DNPH is a reagent in instructional laboratories on qualitative organic analysis. Brady's reagent or Borche's reagent, is prepared by dissolving DNPH in a solution containing methanol and some concentrated sulfuric acid. This solution is used to detect ketones and aldehydes. A positive test is signalled by the formation of a yellow, orange or red precipitate of the dinitrophenylhydrazone. Aromatic carbonyls give red precipitates whereas aliphatic carbonyls give more yellow color.^[2] The reaction between DNPH and a generic ketone to form a hydrazone is shown below:

RR'C=O   +   C₆H₃(NO₂)₂NHNH₂   →   C₆H₃(NO₂)₂NHN=CRR'   +   H₂O

This reaction is, overall, a condensation reaction as two molecules joining together with loss of water. Mechanistically, it is an example of addition-elimination reaction: nucleophilic addition of the -NH₂ group to the C=O carbonyl group, followed by the elimination of a H₂O molecule:^[3]
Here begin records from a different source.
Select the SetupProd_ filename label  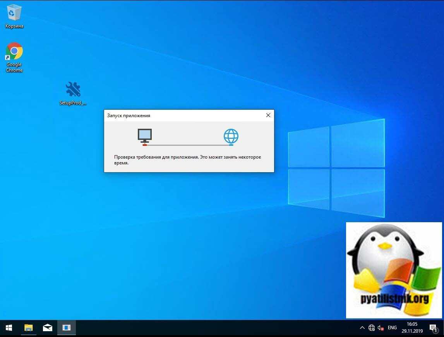[x=73, y=103]
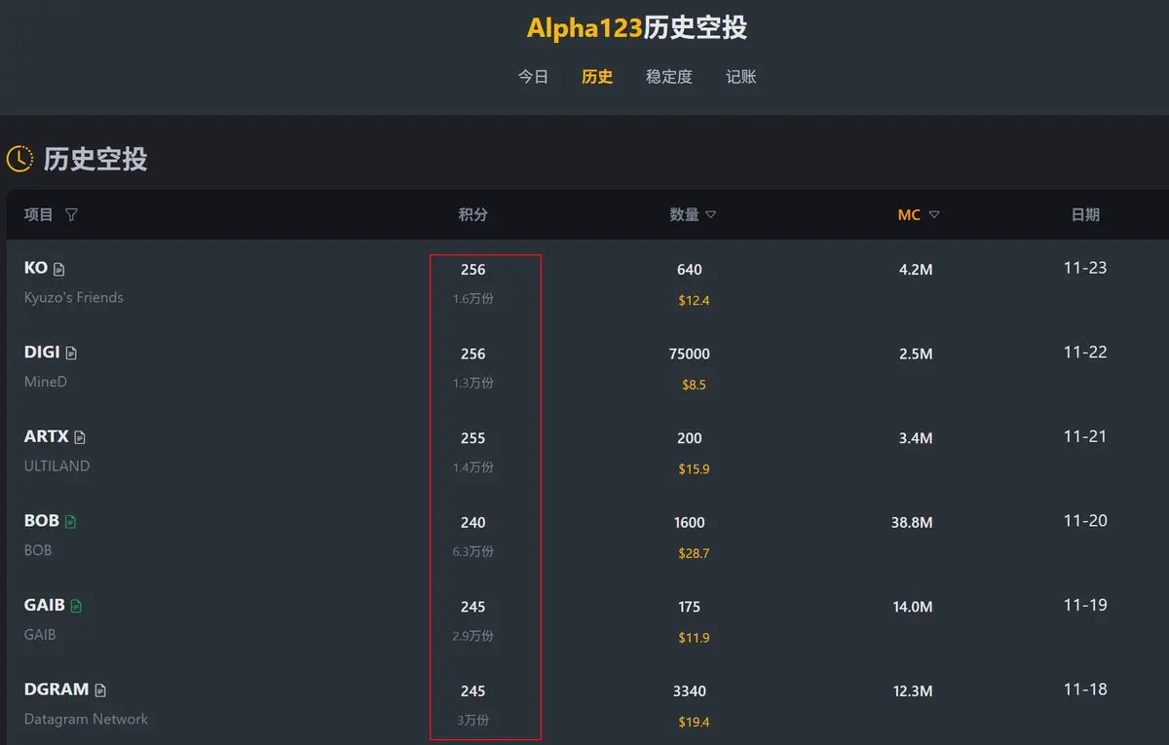Viewport: 1169px width, 745px height.
Task: Open the 稳定度 tab
Action: [669, 77]
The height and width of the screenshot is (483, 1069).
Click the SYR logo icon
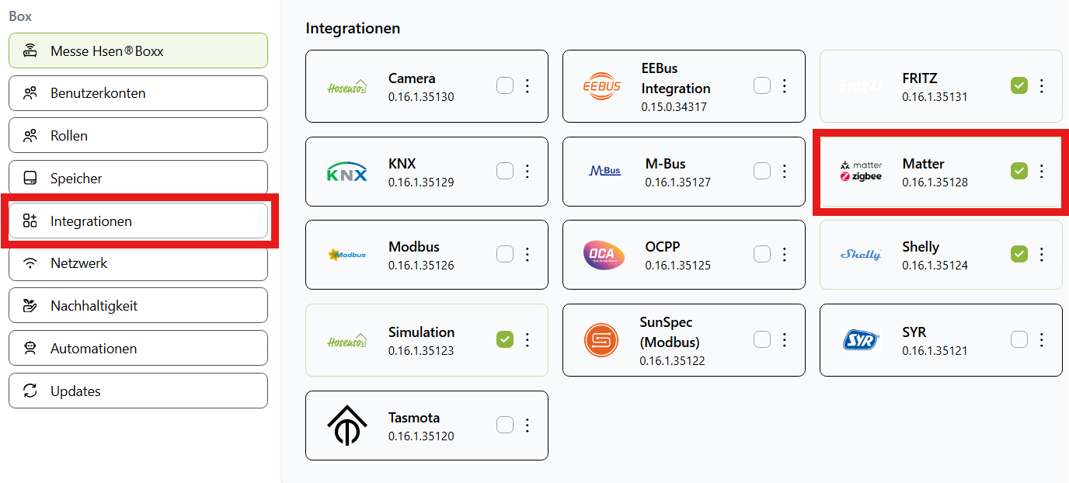coord(860,340)
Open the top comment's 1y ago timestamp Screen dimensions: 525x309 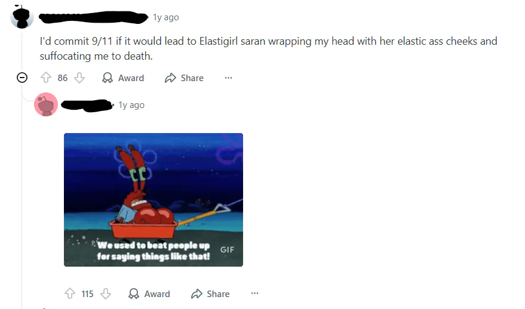point(165,17)
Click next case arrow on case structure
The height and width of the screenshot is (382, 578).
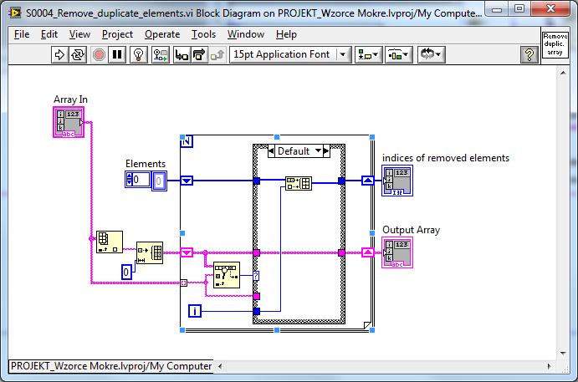click(x=326, y=151)
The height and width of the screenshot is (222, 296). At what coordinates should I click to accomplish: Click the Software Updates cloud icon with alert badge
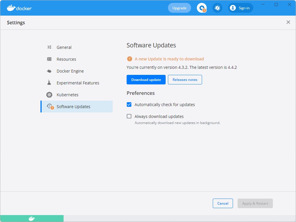coord(50,106)
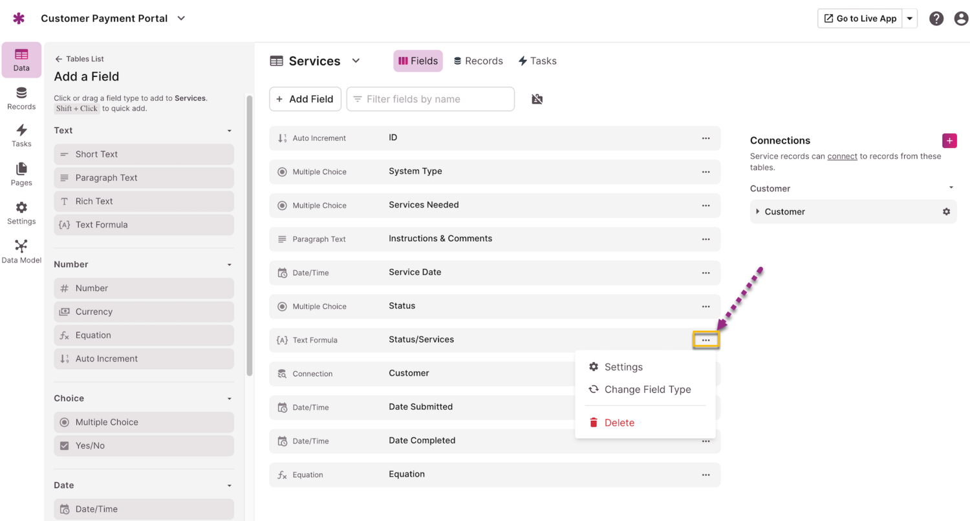Screen dimensions: 970x521
Task: Collapse the Text field types section
Action: 229,131
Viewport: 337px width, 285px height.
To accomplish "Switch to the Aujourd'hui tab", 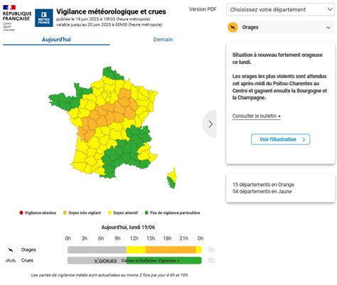I will click(56, 40).

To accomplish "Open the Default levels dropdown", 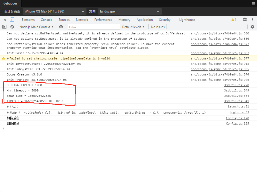I will tap(133, 27).
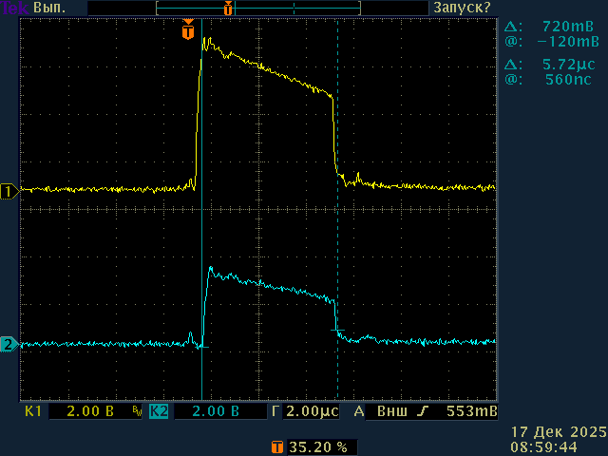The width and height of the screenshot is (608, 456).
Task: Click the orange trigger position marker above graticule
Action: point(187,31)
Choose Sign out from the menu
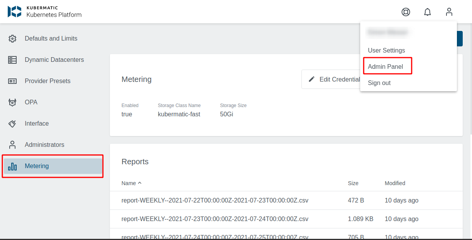Viewport: 472px width, 240px height. coord(379,83)
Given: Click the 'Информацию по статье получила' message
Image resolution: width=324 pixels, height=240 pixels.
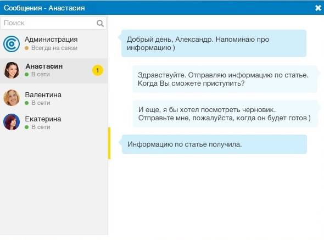Looking at the screenshot, I should pos(214,144).
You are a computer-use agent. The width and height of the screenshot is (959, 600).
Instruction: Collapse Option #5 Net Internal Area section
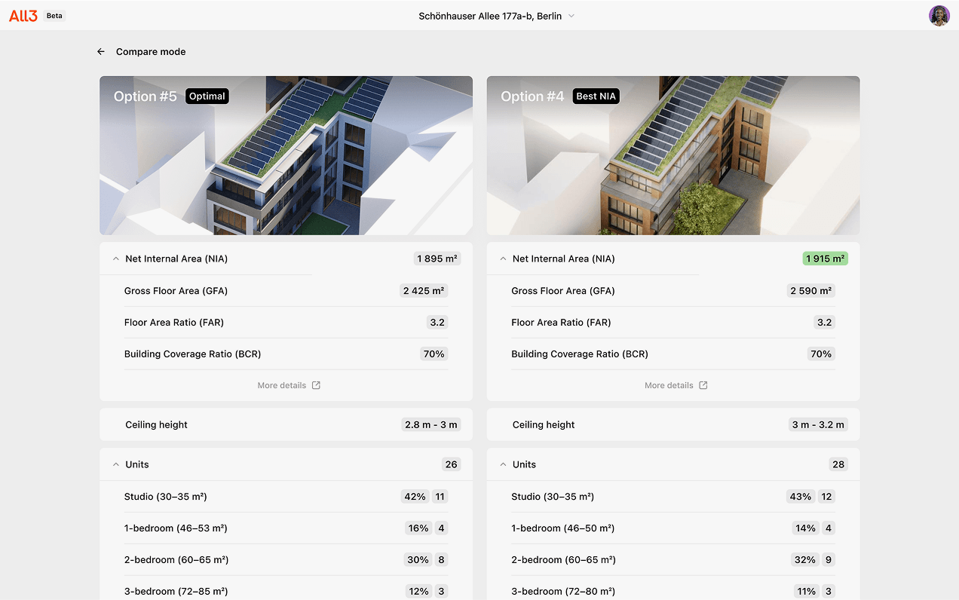(115, 259)
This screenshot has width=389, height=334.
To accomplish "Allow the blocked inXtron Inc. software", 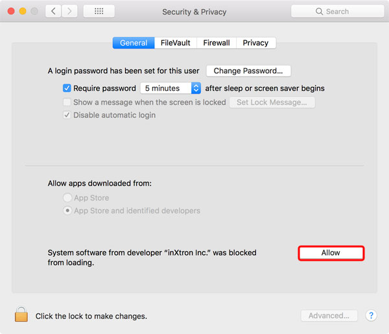I will (x=331, y=253).
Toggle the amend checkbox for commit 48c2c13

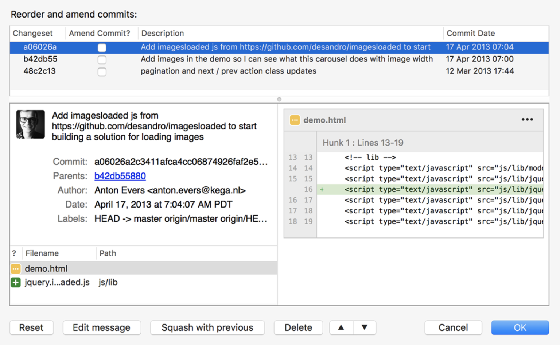coord(102,72)
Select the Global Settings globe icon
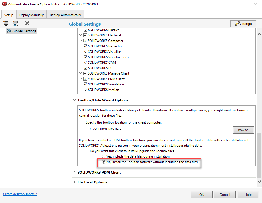The image size is (262, 203). coord(9,31)
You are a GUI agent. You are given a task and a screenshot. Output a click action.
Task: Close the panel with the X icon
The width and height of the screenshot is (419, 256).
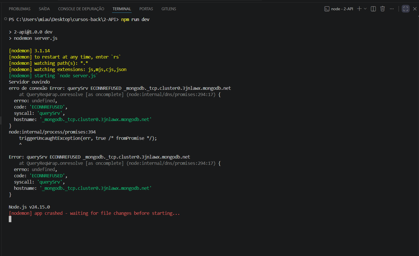[415, 9]
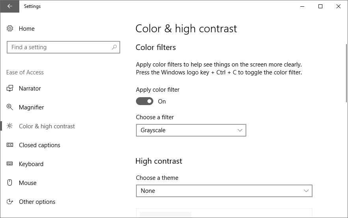Click the search magnifier icon

(114, 47)

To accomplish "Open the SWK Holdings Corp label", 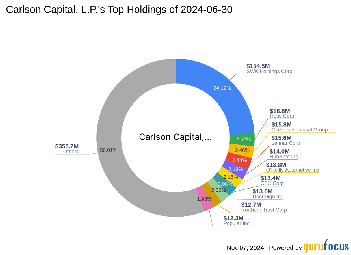I will pyautogui.click(x=269, y=72).
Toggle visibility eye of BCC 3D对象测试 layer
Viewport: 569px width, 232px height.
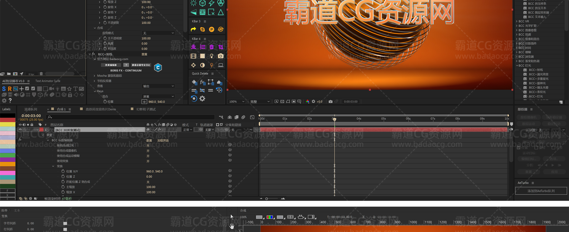click(20, 130)
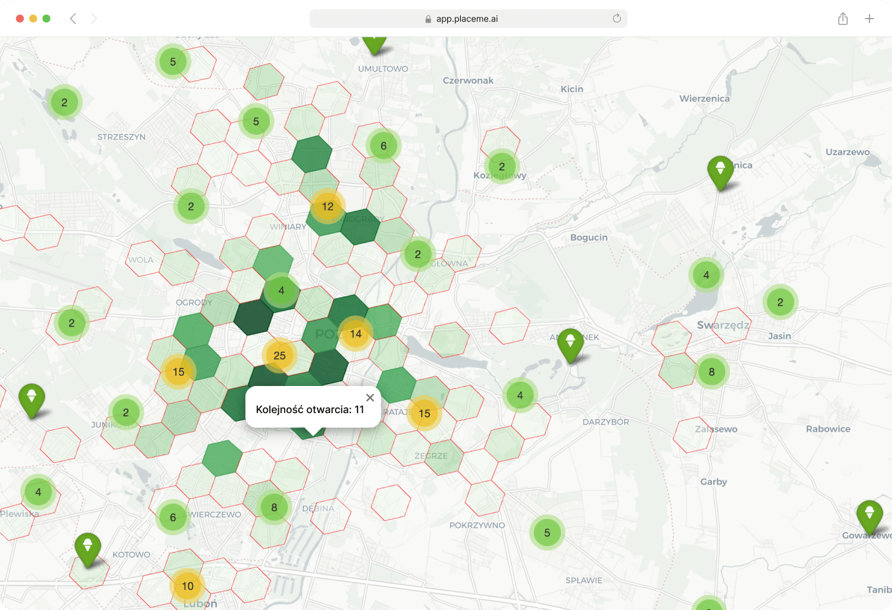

DNP-derived hydrazones have characteristic melting points, facilitating identification of the carbonyl. In particular, the use of DNPH was developed by Brady and Elsmie.^[5] Modern spectroscopic and spectrometric techniques have superseded these techniques.

DNPH does not react with other carbonyl-containing functional groups such as carboxylic acids, amides, and esters, for which there is resonance-associated stability as a lone-pair of electrons interacts with the p orbital of the carbonyl carbon resulting in increased delocalization in the molecule. This stability would be lost by addition of a reagent to the carbonyl group. Hence, these compounds are more resistant to addition reactions. Also, with carboxylic acids, there is the effect of the compound acting as a base, leaving the resulting carboxylate negatively charged and hence no longer vulnerable to nucleophilic attack.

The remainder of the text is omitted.